- **ZIEL DER AUFGABE**
Zieh aus der Seite den Abschnitt von „Doch sind wir“ bis einschließlich „drei anführen wollen.“ wortgetreu heraus.

- **SEITE**

-=-=-=-=-

Doch sind wir weit davon entfernt, dass wir alle und jederzeit den Zuruf des Apostels an die Philipper verwirklichen: «Freut euch im Herrn allezeit!» (Phil 4,4), den er in einem Augenblick niedergeschrieben hat, als seine Umstände alles andere als erfreulich waren. Um eine völlige Freude besitzen zu können, werden uns im Wort verschiedene Bedingungen gestellt, von denen wir hier drei anführen wollen.

1. Gehorsam

«Wenn ihr meine Gebote haltet, so werdet ihr in meiner Liebe bleiben, wie ich die Gebote meines Vaters gehalten habe und in seiner Liebe bleibe. Dies habe ich zu euch geredet, damit meine Freude in euch sei und eure Freude völlig werde» (Joh 15,10.11).

-=-=-=-=-

- **GEGEBENE DATEN**
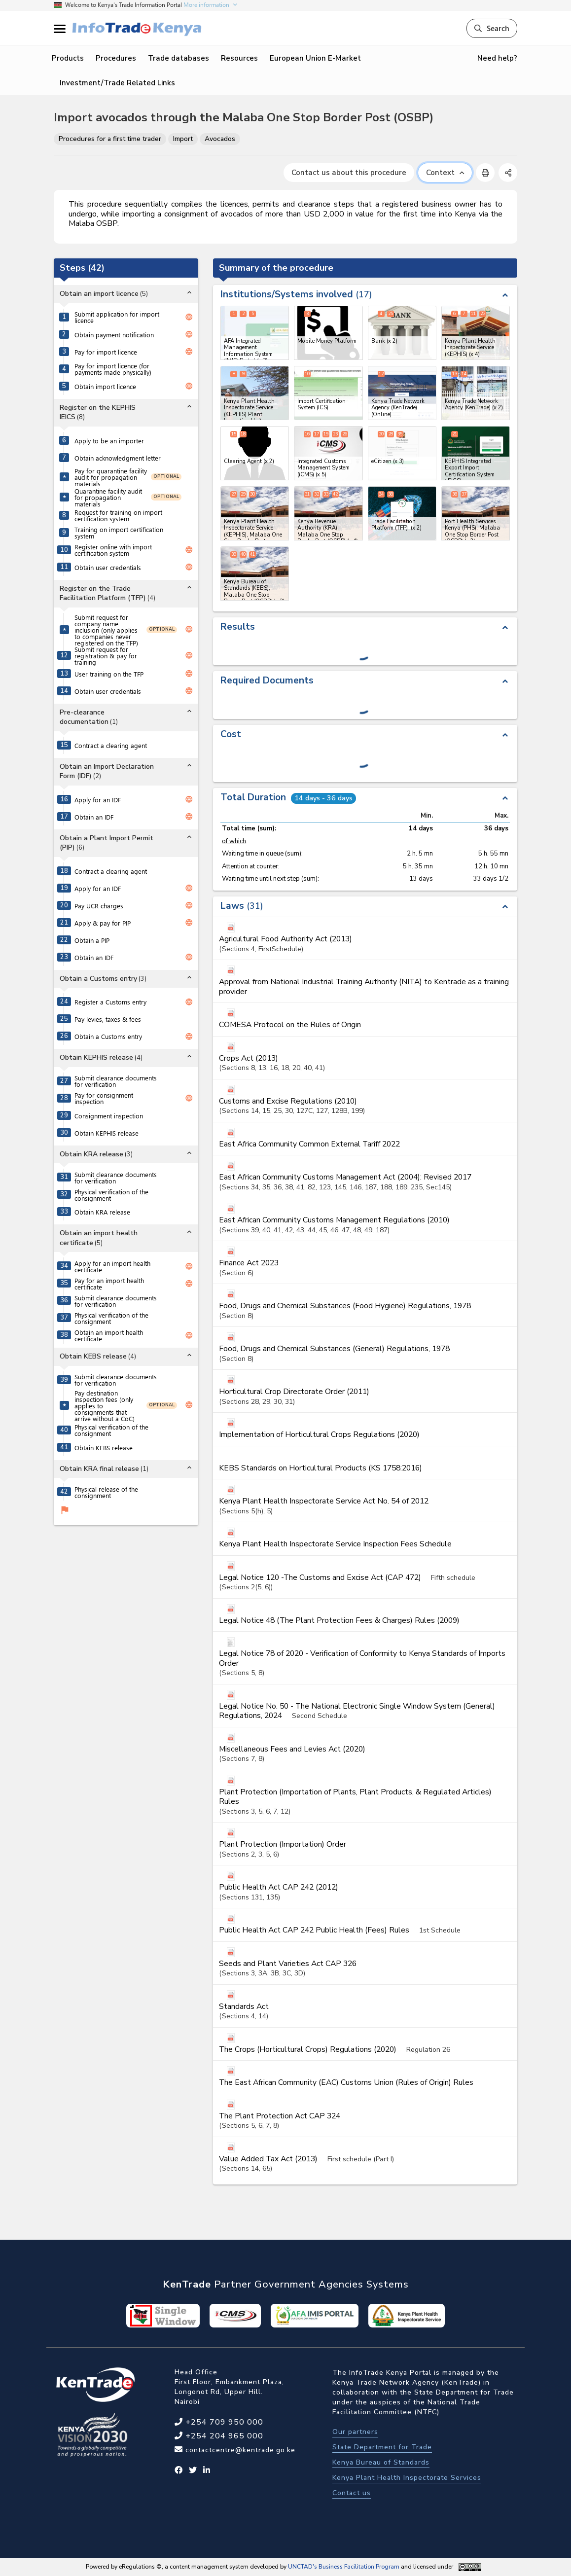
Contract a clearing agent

-=-=-=-=-

- **ANTWORT**
Doch sind wir weit davon entfernt, dass wir alle und jederzeit den Zuruf des Apostels an die Philipper verwirklichen: «Freut euch im Herrn allezeit!» (Phil 4,4), den er in einem Augenblick niedergeschrieben hat, als seine Umstände alles andere als erfreulich waren. Um eine völlige Freude besitzen zu können, werden uns im Wort verschiedene Bedingungen gestellt, von denen wir hier drei anführen wollen.